Your objective: Edit the lines below so that each occurrence of "GUI agent" becomes "GUI assistant", and leave everything else unchanged.

Data listing:
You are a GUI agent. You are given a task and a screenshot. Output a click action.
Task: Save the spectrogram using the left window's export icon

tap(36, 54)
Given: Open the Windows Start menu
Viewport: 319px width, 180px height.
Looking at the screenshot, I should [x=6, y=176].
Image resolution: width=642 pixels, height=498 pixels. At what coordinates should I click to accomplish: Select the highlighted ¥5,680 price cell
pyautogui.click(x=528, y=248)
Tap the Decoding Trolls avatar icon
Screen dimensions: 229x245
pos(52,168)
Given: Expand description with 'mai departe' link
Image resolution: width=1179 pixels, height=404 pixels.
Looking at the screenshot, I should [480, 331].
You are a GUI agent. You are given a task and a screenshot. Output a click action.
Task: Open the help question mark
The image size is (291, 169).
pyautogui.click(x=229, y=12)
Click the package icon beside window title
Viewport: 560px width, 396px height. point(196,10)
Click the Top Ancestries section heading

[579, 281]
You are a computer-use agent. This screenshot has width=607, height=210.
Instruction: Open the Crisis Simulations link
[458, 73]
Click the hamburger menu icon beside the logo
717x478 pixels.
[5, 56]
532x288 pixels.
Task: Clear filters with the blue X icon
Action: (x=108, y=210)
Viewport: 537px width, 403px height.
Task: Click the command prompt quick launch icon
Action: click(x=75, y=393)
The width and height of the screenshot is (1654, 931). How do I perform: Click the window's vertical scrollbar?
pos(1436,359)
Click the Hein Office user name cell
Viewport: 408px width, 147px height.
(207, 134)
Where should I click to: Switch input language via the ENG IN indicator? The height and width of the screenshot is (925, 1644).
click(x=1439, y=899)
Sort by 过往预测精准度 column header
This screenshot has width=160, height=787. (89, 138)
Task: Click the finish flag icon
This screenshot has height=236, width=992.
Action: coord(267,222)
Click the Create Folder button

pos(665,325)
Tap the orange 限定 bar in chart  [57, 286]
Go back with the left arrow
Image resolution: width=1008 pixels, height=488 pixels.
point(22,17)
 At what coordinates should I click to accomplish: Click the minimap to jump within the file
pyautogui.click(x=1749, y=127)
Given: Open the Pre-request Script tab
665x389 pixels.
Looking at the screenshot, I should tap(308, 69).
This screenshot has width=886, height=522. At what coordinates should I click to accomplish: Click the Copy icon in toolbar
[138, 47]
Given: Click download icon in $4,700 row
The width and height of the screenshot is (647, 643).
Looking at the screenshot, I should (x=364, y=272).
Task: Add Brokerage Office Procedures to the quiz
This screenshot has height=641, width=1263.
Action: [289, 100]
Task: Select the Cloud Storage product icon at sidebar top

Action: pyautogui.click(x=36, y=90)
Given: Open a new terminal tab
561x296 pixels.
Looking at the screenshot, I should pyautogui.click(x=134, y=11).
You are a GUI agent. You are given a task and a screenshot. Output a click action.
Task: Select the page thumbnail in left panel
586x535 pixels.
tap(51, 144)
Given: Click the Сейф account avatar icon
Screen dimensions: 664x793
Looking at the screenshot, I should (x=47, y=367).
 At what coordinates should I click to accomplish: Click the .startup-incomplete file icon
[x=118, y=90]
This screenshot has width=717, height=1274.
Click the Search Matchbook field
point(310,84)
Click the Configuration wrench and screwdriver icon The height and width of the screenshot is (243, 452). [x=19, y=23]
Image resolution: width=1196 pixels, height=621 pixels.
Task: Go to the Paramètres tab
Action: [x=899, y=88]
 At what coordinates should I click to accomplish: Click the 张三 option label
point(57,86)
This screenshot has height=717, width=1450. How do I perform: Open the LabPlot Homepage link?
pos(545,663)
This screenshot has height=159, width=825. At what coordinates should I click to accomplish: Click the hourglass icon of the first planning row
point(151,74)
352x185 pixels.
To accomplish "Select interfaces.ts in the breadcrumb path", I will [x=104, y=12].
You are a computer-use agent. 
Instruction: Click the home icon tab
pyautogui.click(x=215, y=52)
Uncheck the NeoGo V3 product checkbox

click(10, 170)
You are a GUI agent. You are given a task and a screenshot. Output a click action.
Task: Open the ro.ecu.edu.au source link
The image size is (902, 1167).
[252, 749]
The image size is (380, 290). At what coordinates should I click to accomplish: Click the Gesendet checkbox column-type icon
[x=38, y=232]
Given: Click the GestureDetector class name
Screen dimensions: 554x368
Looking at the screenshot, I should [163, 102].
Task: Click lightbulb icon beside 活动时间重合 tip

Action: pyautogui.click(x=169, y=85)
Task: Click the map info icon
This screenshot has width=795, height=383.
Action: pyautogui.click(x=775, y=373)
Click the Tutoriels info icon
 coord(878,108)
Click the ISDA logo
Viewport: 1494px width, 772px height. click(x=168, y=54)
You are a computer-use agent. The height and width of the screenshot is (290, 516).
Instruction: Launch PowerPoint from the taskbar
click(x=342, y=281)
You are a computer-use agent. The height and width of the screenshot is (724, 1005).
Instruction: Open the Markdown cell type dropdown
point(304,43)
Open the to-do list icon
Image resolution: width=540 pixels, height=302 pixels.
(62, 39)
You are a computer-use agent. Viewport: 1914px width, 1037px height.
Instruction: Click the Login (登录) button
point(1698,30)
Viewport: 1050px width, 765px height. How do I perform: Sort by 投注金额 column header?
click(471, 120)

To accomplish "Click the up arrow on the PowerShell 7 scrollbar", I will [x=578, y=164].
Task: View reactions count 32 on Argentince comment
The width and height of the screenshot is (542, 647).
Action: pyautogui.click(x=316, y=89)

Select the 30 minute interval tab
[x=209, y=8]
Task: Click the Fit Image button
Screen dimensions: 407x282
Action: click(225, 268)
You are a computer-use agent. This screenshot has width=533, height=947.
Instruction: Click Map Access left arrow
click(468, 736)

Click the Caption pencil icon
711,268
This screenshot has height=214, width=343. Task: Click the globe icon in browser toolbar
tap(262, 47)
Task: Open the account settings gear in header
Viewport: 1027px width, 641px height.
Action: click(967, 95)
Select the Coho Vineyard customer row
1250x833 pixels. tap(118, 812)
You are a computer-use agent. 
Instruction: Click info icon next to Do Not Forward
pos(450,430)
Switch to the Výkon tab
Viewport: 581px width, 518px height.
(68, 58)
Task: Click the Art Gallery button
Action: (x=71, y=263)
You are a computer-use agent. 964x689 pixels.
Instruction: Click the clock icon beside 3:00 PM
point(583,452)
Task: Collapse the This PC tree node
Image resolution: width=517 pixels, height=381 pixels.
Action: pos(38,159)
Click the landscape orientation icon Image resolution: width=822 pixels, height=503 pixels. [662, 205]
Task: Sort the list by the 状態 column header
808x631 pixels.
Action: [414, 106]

The solution:
You are a GUI assistant. You are given a task and a screenshot. Output a click action.
Task: Save the spectrogram using the left window's export icon

tap(36, 54)
Given: Open the Windows Start menu
Viewport: 319px width, 180px height.
Looking at the screenshot, I should [x=6, y=176].
Image resolution: width=642 pixels, height=498 pixels. At what coordinates should I click to accomplish: Select the highlighted ¥5,680 price cell
pyautogui.click(x=528, y=248)
Tap the Decoding Trolls avatar icon
Screen dimensions: 229x245
pos(52,168)
Given: Expand description with 'mai departe' link
Image resolution: width=1179 pixels, height=404 pixels.
Looking at the screenshot, I should [480, 331].
You are a GUI assistant. You are given a task and a screenshot. Output a click action.
Task: Open the help question mark
The image size is (291, 169).
pyautogui.click(x=229, y=12)
Click the package icon beside window title
Viewport: 560px width, 396px height. point(196,10)
Click the Top Ancestries section heading

[579, 281]
You are a computer-use agent. This screenshot has width=607, height=210.
Instruction: Open the Crisis Simulations link
[458, 73]
Click the hamburger menu icon beside the logo
717x478 pixels.
[5, 56]
532x288 pixels.
Task: Clear filters with the blue X icon
Action: (x=108, y=210)
Viewport: 537px width, 403px height.
Task: Click the command prompt quick launch icon
Action: click(x=75, y=393)
The width and height of the screenshot is (1654, 931). How do I perform: Click the window's vertical scrollbar?
pos(1436,359)
Click the Hein Office user name cell
Viewport: 408px width, 147px height.
(207, 134)
Where should I click to: Switch input language via the ENG IN indicator? The height and width of the screenshot is (925, 1644).
click(x=1439, y=899)
Sort by 过往预测精准度 column header
This screenshot has width=160, height=787. (89, 138)
Task: Click the finish flag icon
This screenshot has height=236, width=992.
Action: coord(267,222)
Click the Create Folder button

pos(665,325)
Tap the orange 限定 bar in chart  [57, 286]
Go back with the left arrow
Image resolution: width=1008 pixels, height=488 pixels.
point(22,17)
 At what coordinates should I click to accomplish: Click the minimap to jump within the file
pyautogui.click(x=1749, y=127)
Given: Open the Pre-request Script tab
665x389 pixels.
Looking at the screenshot, I should tap(308, 69).
This screenshot has width=886, height=522. At what coordinates should I click to accomplish: Click the Copy icon in toolbar
[138, 47]
Given: Click download icon in $4,700 row
The width and height of the screenshot is (647, 643).
Looking at the screenshot, I should (x=364, y=272).
Task: Add Brokerage Office Procedures to the quiz
This screenshot has height=641, width=1263.
Action: [289, 100]
Task: Select the Cloud Storage product icon at sidebar top

Action: pyautogui.click(x=36, y=90)
Given: Open a new terminal tab
561x296 pixels.
Looking at the screenshot, I should pyautogui.click(x=134, y=11).
You are a GUI assistant. You are given a task and a screenshot. Output a click action.
Task: Select the page thumbnail in left panel
586x535 pixels.
tap(51, 144)
Given: Click the Сейф account avatar icon
Screen dimensions: 664x793
Looking at the screenshot, I should (x=47, y=367).
 At what coordinates should I click to accomplish: Click the .startup-incomplete file icon
[x=118, y=90]
This screenshot has width=717, height=1274.
Click the Search Matchbook field
point(310,84)
Click the Configuration wrench and screwdriver icon The height and width of the screenshot is (243, 452). [x=19, y=23]
Image resolution: width=1196 pixels, height=621 pixels.
Task: Go to the Paramètres tab
Action: [x=899, y=88]
 At what coordinates should I click to accomplish: Click the 张三 option label
point(57,86)
This screenshot has height=717, width=1450. How do I perform: Open the LabPlot Homepage link?
pos(545,663)
This screenshot has height=159, width=825. At what coordinates should I click to accomplish: Click the hourglass icon of the first planning row
point(151,74)
352x185 pixels.
To accomplish "Select interfaces.ts in the breadcrumb path", I will [x=104, y=12].
You are a computer-use agent. 
Instruction: Click the home icon tab
pyautogui.click(x=215, y=52)
Uncheck the NeoGo V3 product checkbox

click(10, 170)
You are a GUI assistant. You are given a task and a screenshot. Output a click action.
Task: Open the ro.ecu.edu.au source link
The image size is (902, 1167).
[252, 749]
The image size is (380, 290). At what coordinates should I click to accomplish: Click the Gesendet checkbox column-type icon
[x=38, y=232]
Given: Click the GestureDetector class name
Screen dimensions: 554x368
Looking at the screenshot, I should [163, 102].
Task: Click lightbulb icon beside 活动时间重合 tip

Action: pyautogui.click(x=169, y=85)
Task: Click the map info icon
This screenshot has width=795, height=383.
Action: pyautogui.click(x=775, y=373)
Click the Tutoriels info icon
 coord(878,108)
Click the ISDA logo
Viewport: 1494px width, 772px height. click(x=168, y=54)
You are a computer-use agent. The height and width of the screenshot is (290, 516).
Instruction: Launch PowerPoint from the taskbar
click(x=342, y=281)
You are a computer-use agent. The height and width of the screenshot is (724, 1005).
Instruction: Open the Markdown cell type dropdown
point(304,43)
Open the to-do list icon
Image resolution: width=540 pixels, height=302 pixels.
(62, 39)
You are a computer-use agent. Viewport: 1914px width, 1037px height.
Instruction: Click the Login (登录) button
point(1698,30)
Viewport: 1050px width, 765px height. How do I perform: Sort by 投注金额 column header?
click(471, 120)

To accomplish "Click the up arrow on the PowerShell 7 scrollbar", I will [x=578, y=164].
Task: View reactions count 32 on Argentince comment
The width and height of the screenshot is (542, 647).
Action: pyautogui.click(x=316, y=89)

Select the 30 minute interval tab
[x=209, y=8]
Task: Click the Fit Image button
Screen dimensions: 407x282
Action: click(225, 268)
You are a computer-use agent. This screenshot has width=533, height=947.
Instruction: Click Map Access left arrow
click(468, 736)

Click the Caption pencil icon
711,268
This screenshot has height=214, width=343. Task: Click the globe icon in browser toolbar
tap(262, 47)
Task: Open the account settings gear in header
Viewport: 1027px width, 641px height.
Action: click(967, 95)
Select the Coho Vineyard customer row
1250x833 pixels. tap(118, 812)
You are a computer-use agent. 
Instruction: Click info icon next to Do Not Forward
pos(450,430)
Switch to the Výkon tab
Viewport: 581px width, 518px height.
(68, 58)
Task: Click the Art Gallery button
Action: (x=71, y=263)
You are a computer-use agent. 964x689 pixels.
Instruction: Click the clock icon beside 3:00 PM
point(583,452)
Task: Collapse the This PC tree node
Image resolution: width=517 pixels, height=381 pixels.
Action: pos(38,159)
Click the landscape orientation icon Image resolution: width=822 pixels, height=503 pixels. [662, 205]
Task: Sort the list by the 状態 column header
808x631 pixels.
Action: [414, 106]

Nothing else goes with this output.